=== Trecho ===
########

18 mil litros de esgoto por segundo despejados na Baía

O movimento Baía Viva denuncia o despejo diário de 90 toneladas de lixo (a maior parte lixo plástico) e de 18 mil litros de esgotos não tratados por segundo. “O maior responsável por isso são as indústrias no entorno e os navios, que despejam óleo, substâncias químicas e metais pesados em grande parte da Baía de Guanabara, o que muito prejudica a saúde das pessoas e a vida marinha”, diz Sérgio Ricardo, cofundador da ONG.

Para mudar essa realidade, desde 2018, pesquisadores, ecologistas e pescadores artesanais lutam pela implantação do campus avançado da UniMAR na Ilha de Brocoió. O projeto prevê, dentre muitas outras atividades, a instalação de laboratórios para monitoramento da qualidade da água e sedimentos da Baía, além de ações de monitoramento ambiental e gestão do lixo marinho.

“A Universidade do Mar vai resgatar os usos comunitários da Baía de Guanabara, como o lazer nas praias, a pesca artesanal, o turismo, a prática de esportes náuticos e nas areias das praias e o transporte aquaviário. O projeto beneficiará não só a população da vizinha Paquetá, mas diversos municípios que são banhados pela Baía de Guanabara, bem como as pessoas que dependem diariamente dessas águas”, afirma o ambientalista.

Entenda o imbróglio da cessão da Ilha de Brocoió

Transformar o projeto da Universidade do Mar em realidade ainda é um desafio por conta do imbróglio burocrático envolvendo a cessão da Ilha de Brocoió, prometida desde setembro de 2021. Administrada pela Secretaria de Estado da Casa Civil (SECC), Brocoió é um imóvel tombado desde 1965 pelo Instituto Estadual do Patrimônio Cultural (Inepac), um órgão técnico da Secretaria de Estado de Cultura e Economia Criativa (Secec), que determina a proteção e salvaguarda da Ilha por seu valor arquitetônico, histórico, cultural e ambiental.

Um processo administrativo (SEI) tramita desde novembro de 2021 junto à Secc visando à assinatura de um Termo de Cessão de Uso da Ilha de Brocoió para que a Reitoria da Uerj instale o campus avançado. Questionada sobre a assinatura do documento, a Secretaria mantém segredo. Informa apenas que “existe uma proposta para a implantação do campus da Universidade do Mar da Baía de Guanabara, em parceria com a Uerj, e que o projeto está sendo analisado pela pasta”.

########

=== Entradas listadas ===
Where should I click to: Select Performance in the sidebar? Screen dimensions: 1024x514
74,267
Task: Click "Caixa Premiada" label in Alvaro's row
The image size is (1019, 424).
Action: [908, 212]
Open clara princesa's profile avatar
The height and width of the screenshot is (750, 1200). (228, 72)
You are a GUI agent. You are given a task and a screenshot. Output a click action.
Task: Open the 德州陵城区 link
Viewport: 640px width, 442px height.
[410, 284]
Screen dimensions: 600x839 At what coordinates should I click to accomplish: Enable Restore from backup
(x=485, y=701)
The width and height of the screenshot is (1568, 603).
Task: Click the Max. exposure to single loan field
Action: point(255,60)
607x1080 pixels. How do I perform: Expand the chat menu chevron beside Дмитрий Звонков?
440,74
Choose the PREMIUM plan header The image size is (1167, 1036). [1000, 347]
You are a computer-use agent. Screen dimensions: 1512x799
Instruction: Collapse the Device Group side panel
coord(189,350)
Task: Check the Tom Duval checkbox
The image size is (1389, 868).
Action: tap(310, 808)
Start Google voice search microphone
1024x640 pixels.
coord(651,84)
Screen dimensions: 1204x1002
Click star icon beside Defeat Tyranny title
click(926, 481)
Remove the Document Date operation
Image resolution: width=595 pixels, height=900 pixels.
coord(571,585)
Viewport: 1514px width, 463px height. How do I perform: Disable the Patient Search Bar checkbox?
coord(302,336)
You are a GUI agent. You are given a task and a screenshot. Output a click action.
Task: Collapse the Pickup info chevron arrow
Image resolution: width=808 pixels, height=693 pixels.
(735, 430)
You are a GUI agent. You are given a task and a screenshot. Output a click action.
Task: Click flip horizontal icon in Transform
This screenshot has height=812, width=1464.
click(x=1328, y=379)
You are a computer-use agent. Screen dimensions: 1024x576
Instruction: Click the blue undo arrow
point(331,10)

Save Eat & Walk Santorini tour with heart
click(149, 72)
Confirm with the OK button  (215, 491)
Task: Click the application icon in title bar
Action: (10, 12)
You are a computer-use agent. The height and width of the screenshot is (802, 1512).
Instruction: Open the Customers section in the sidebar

########

=== Tarefa proposta ===
Indique se cada afirmação concorda com o trecho sobre a Baía de Guanabara, respondendo sim ou não e citando as palavras do trecho que decidem: 1. A Ilha de Brocoió é tombada pelo Inepac desde 1965. 2. O processo administrativo junto à Secc tramita desde setembro de 2021. 3. O movimento Baía Viva denuncia o despejo de 90 toneladas de lixo por dia. As entradas não têm relação com o trecho.

=== Resolução ===
1. Sim: “Brocoió é um imóvel tombado desde 1965 pelo Instituto Estadual do Patrimônio Cultural (Inepac)”.
2. Não: “Um processo administrativo (SEI) tramita desde novembro de 2021 junto à Secc”.
3. Sim: “O movimento Baía Viva denuncia o despejo diário de 90 toneladas de lixo”.